On Wall Street, the Dow declined by 256 points, its worst day in a month, while the S&P 500 dropped 0.7% and the Nasdaq fell 0.9%, respectively. The Vix closed above 18 after hitting a 14-month low last week. Not exactly elevated, but on the way up. In Europe, the FTSE 100 fell 2% to under 6,900, while the DAX dropped 1.55%. This morning we are seeing something of a bounce with the FTSE 100 up 0.5% in the first 30 minutes of the session, but there is a lot of ground to make up and gains so far look a little tentative. We continue to see the churn – IAG back up today after a drubbing yesterday, JustEat is down over 4%. PensionBee didn’t buzz on its first day with shares flat in early trade. At least it is doing better than Deliveroo, which is steady today at 244p, down from its IPO price 390p. Having tried to consolidate pensions in the past, I am sure anything that actually makes it easier is sure to be in demand. But the market is a little wary of new IPOs at this stage in the cycle.
Total football, total shambles: Shares in Juventus and Manchester Utd fell as the wheels came off the ESL quicker than you can shout ‘sack the owners’. It’s been a total debacle for the clubs – investors may be cautious about investing in football teams; they usually are. Whilst the ‘big’ six English clubs have pulled out, the Italian and Spanish teams are still committed on paper – I wonder how long they can eke this out. Juventus shares tumbled 10% in early trade on Wednesday, taking the stock back almost to where it was closed on Friday as traders saw blood.
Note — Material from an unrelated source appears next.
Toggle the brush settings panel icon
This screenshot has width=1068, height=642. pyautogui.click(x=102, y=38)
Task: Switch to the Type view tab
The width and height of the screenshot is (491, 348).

After dropping 6% yesterday and a further 2% after hours, Man Utd stock is also back to where it was before the weekend bombshell.
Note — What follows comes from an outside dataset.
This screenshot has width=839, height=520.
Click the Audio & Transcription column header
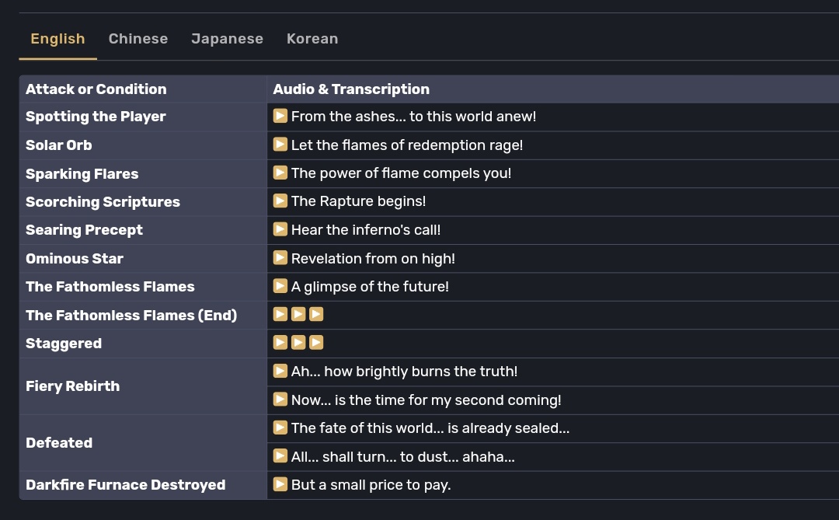pyautogui.click(x=350, y=89)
Netflix stumbled after hours, plunging 9% after missing on net subscriber adds and offering soft Q2 guidance. Netflix added 4m new customers in the first quarter, short of the 6m expected. Management guided just for just 1m net adds in Q2 and warned of ongoing uncertainty due to the pandemic. The company – and the Street – seem to have overestimated the continuity of demand from a record-breaking 2020. Still, it’s position looks strong even if sequential growth rate is slowing, which was always to be expected anyways. Revenues jumped 24% from the same quarter a year ago to $7.2m. Earnings were up by $1bn from last year to $1.7bn because of production delays lowering costs, but also the significant revenue jump.
On the data front, UK inflation came in at 0.7%, a little lighter than expected but notably up from 0.4% in February as base effects from the pandemic start to enter the data. Higher fuel and clothing costs were the chief drivers of the increase.
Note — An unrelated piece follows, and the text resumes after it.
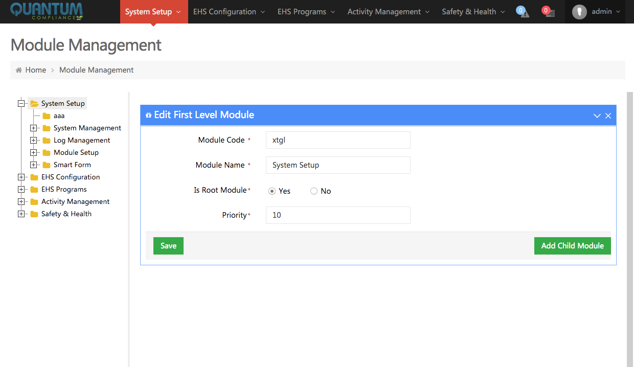Click the arrow icon beside Smart Form
The width and height of the screenshot is (634, 367).
[x=33, y=165]
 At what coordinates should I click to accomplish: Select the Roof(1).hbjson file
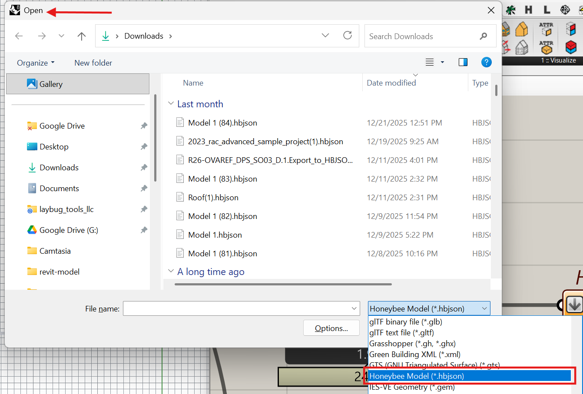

Sterling pulled back as the dollar made gains following Monday’s move lower. After touching 1.40 in early trade yesterday, GBPUSD trades pretty steady to start the session at 1.3920, testing the old resistance of the top of the Apr 6th outside daily candle. As explained earlier, Monday’s sharp move way beyond the top Bollinger called for a pullback, which we have seen. Momentum remains with the bulls just but could swing if it turns under 1.39. As long as this holds we ought to see a return to the 1.40 area and break out may be forthcoming. EURUSD trades lighter at 1.20250, whilst USDJPY dropped further under 108 to its lowest since early March.